Work required
Transcribe exactly everything in the data below from the line containing "The height and width of the screenshot is (350, 644)." down to the line containing "Viewport: 600px width, 413px height.", both lines included and nothing further.
____
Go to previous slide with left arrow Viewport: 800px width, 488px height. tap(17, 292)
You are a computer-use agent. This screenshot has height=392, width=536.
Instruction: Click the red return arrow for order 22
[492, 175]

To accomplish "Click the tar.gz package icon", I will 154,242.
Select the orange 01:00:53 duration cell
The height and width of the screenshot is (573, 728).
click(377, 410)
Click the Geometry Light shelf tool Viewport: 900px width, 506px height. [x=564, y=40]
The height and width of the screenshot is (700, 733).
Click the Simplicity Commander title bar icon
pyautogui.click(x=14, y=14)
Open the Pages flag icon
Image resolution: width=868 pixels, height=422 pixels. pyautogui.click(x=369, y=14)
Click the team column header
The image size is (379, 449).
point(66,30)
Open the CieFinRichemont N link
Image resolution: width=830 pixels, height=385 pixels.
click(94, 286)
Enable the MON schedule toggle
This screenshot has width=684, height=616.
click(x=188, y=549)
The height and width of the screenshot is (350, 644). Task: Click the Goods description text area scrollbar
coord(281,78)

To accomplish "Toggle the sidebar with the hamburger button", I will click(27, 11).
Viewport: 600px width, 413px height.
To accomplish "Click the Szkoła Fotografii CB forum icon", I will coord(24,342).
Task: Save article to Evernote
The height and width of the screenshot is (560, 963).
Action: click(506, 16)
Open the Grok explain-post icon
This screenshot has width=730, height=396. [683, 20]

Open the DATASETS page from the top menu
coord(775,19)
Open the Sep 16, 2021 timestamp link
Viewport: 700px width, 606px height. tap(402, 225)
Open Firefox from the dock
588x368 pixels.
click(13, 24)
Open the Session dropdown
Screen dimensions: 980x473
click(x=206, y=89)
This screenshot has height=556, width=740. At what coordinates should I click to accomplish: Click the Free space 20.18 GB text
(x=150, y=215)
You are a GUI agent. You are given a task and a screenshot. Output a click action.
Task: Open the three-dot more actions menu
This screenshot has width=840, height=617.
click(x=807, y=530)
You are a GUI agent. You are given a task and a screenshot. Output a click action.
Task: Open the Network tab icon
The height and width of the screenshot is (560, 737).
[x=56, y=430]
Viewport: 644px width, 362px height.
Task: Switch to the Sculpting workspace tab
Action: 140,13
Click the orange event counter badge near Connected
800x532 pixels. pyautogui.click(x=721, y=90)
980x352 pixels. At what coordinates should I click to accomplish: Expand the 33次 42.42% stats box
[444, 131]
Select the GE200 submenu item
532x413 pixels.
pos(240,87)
____
Solution for this problem
The height and width of the screenshot is (350, 644). Task: Click the Goods description text area scrollbar
coord(281,78)

To accomplish "Toggle the sidebar with the hamburger button", I will click(27, 11).
Viewport: 600px width, 413px height.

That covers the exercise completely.